BEGIN

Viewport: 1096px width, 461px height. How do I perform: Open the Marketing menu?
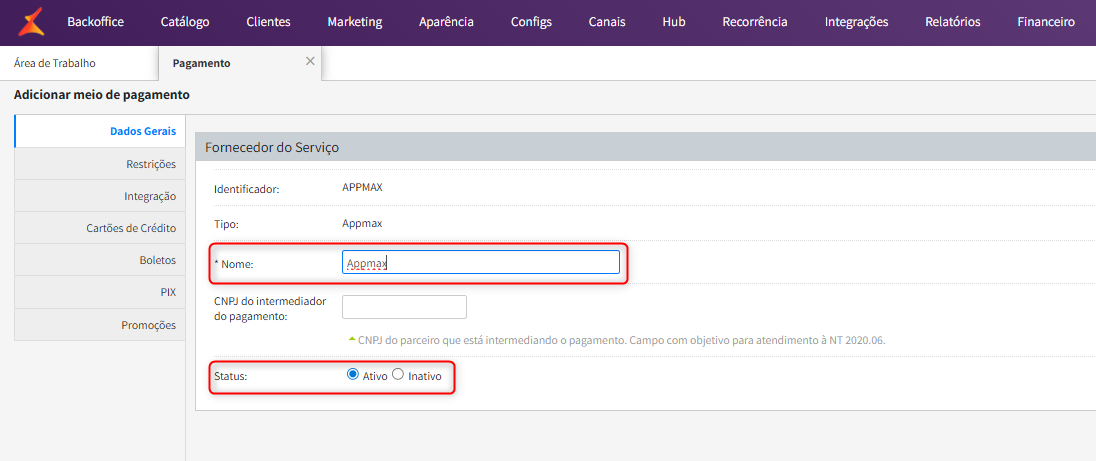[x=354, y=22]

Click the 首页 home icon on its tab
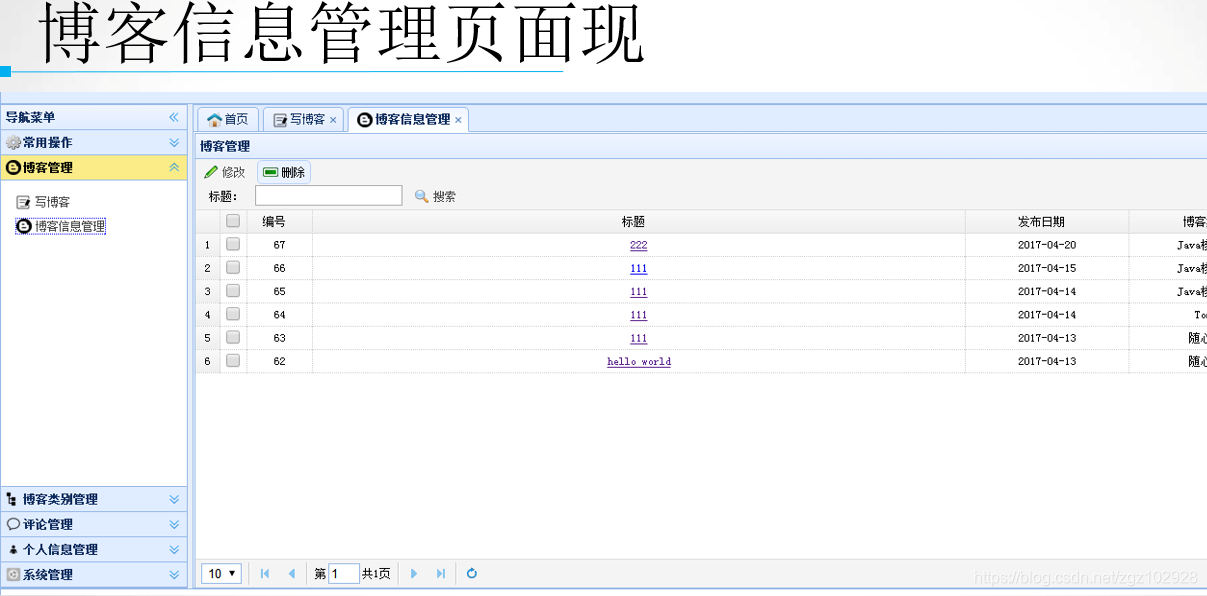tap(215, 119)
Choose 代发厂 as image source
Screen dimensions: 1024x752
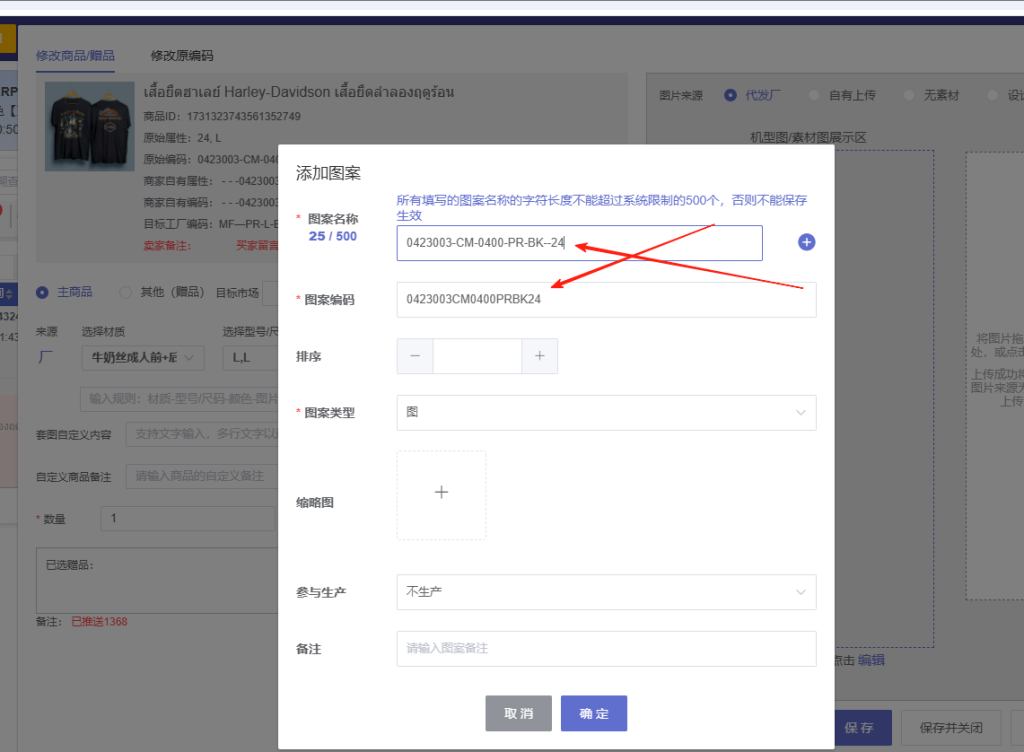730,95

END

Needed here is only the span from the line with "Choose 代发厂 as image source" through the last line of the entries, copied exactly with both ends and without pictures.

Solution for this task:
Choose 代发厂 as image source
Screen dimensions: 1024x752
730,95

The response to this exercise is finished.